As Matthew Brand pointed out, there are fundamental limits on what any
learner can do with very small data sets.
But have you tried the Bayesian Dirichlet score? It gives exact posterior
probabilities when the structure-specific prior knowledge is represented by
the conjugate Dirichlet distribution. I've compared belief net learning
with naive Bayes and a number of simple heuristic learning algorithms, on
data sets with very small numbers of observations, and have found that
Bayes net learning with the Bayesian Dirichlet score outperforms the other
methods on holdout samples.

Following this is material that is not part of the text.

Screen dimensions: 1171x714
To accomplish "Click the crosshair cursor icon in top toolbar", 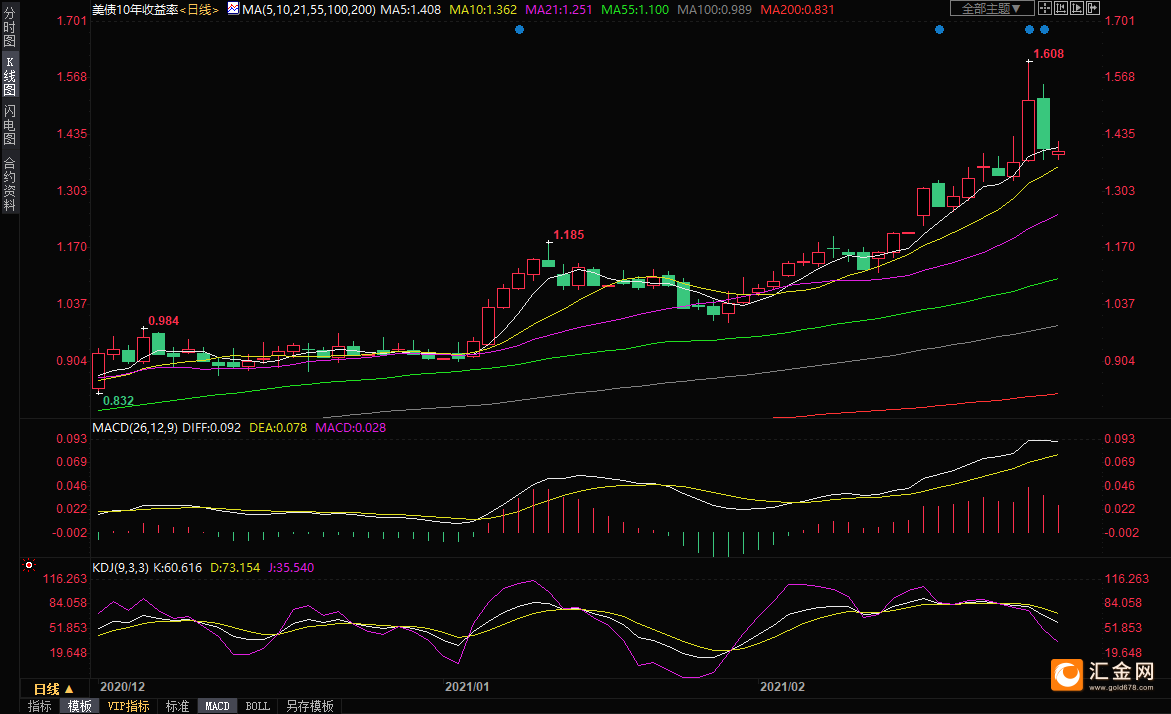I will [x=1045, y=8].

It helps on very small data sets to use models
that allow for local structure (see Friedman, UAI 97 I think, but don't
have the ref handy).
Kathy Laskey
At 5:56 PM +0100 8/17/99, Corney, David wrote:
>Hi,
>
>I'm a PhD student looking for some advice about model selection of Bayes
>Belief Networks.
>
>I'm building BBNs using very small data sets (e.g. 20 records), and I'm
>using the Bayesian Information Criterion (BIC) to measure the quality of
>each network. The BIC is equivalent to the minimum description length (MDL)
>and has two terms:
>
>BIC = -log p(data|model) + 0.5 * log(N) * model_dimension
>
>or, more simply:
>BIC = error + complexity_penalty
>
>As the number of records (N) increases, the size of the error measure
>increases faster than the complexity penalty. This is because the error
>measure is from the *sum* of the log-likelihoods for each data point,
>whereas the complexity is based on *log* of the number of records, N. Thus
>for large N, the error dominates and accurate models are selected.
>
>For my 20-record data set, with around 4-10 variables, I typically get error
>measures of 8-15 and model dimensions of 20-30. So the BIC becomes:
>e.g. BIC = 8 + 0.5*log(20)*15
> = 8 + 22.47
>Thus the complexity penalty (22.47) is far larger than the error (8), so the
>system always selects the simplest model possible, regardless of error.
>
>So my questions are:
>1) is the above understanding of BIC correct?
>2) how can BIC be applied to very small data sets?
>3) is there an alternative measure appropriate for such small sets?
>
>Thanks in advance for any help/pointers/advice etc.
>
>Regards,
>
>David
>
>
>
>David Corney
>Dept. Computer Science
>University College London
>www.cs.ucl.ac.uk/staff/D.Corney